Ia juga menyoroti bahwa 3I/ATLAS tidak bisa diamati dari Bumi tepat saat berada di posisi terdekatnya dengan Matahari, yang menurutnya “terlalu kebetulan".
"Apakah ini hanya kebetulan, ataukah hasil dari perancangan orbit yang disengaja?" tanya Loeb. Ia bahkan sempat berseloroh dalam sebuah podcast agar orang-orang "liburan dulu sebelum tanggal 29 Oktober" karena tidak tahu apa yang akan terjadi.

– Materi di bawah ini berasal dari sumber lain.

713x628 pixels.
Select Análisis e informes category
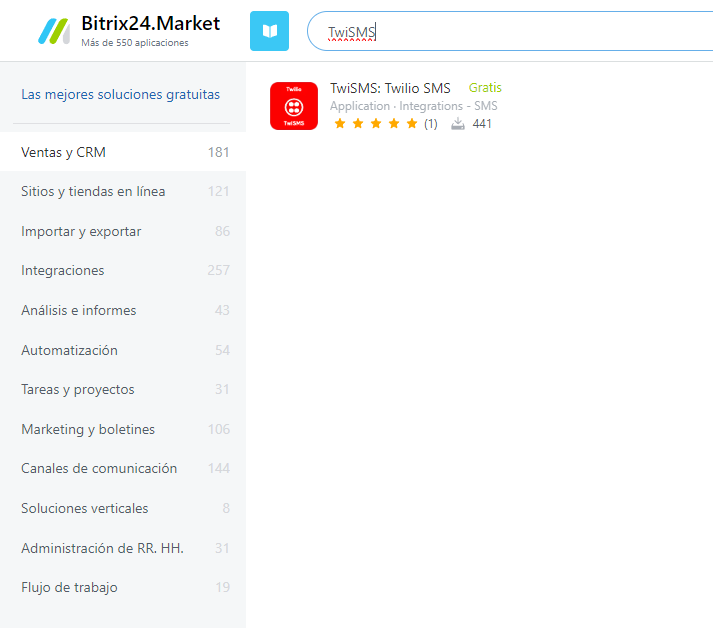(x=78, y=310)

Meski demikian, mayoritas komunitas ilmiah menolak teori Loeb. Profesor Darryl Seligman dari Michigan State University menegaskan bahwa tidak ada bukti yang menunjukkan 3I/ATLAS adalah benda buatan.
"Perilakunya sepenuhnya konsisten dengan komet alami di tata surya," katanya.
Seligman menambahkan bahwa gas nikel yang terdeteksi pada 3I/ATLAS bukanlah hal aneh.
"Beberapa komet memang mengandung nikel yang tersembunyi dalam struktur esnya, dan akan menguap saat terkena panas Matahari," jelasnya. Fenomena serupa juga terjadi pada komet 2I/Borisov sebelumnya.
Meskipun sempat menimbulkan spekulasi liar di internet, semua lembaga pemantau orbit—termasuk NASA’s Jet Propulsion Laboratory (JPL) dan Minor Planet Center—menegaskan bahwa 3I/ATLAS berada di lintasan aman.
Jalurnya bersifat hiperbolik, artinya ia tidak terikat gravitasi Matahari dan akan meninggalkan tata surya untuk selamanya setelah melewati perihelion.
Selama pengamatannya, komet ini sempat melintas 0,19 AU dari planet Mars pada awal Oktober. Pengamatan dari rover NASA dan satelit ESA pun berhasil menangkap citra samar komet yang tampak kehijauan akibat pancaran gas karbon diatomik—penyebab khas warna hijau pada komet.
Setelah Desember, 3I/ATLAS diperkirakan akan terus bergerak menjauhi tata surya menuju arah rasi Gemini, melanjutkan perjalanannya menuju ruang antarbintang. Para ilmuwan menyebut momen ini sebagai "pesan dari luar tata surya", kesempatan langka untuk memahami bagaimana materi dan unsur kehidupan bisa berpindah antar bintang.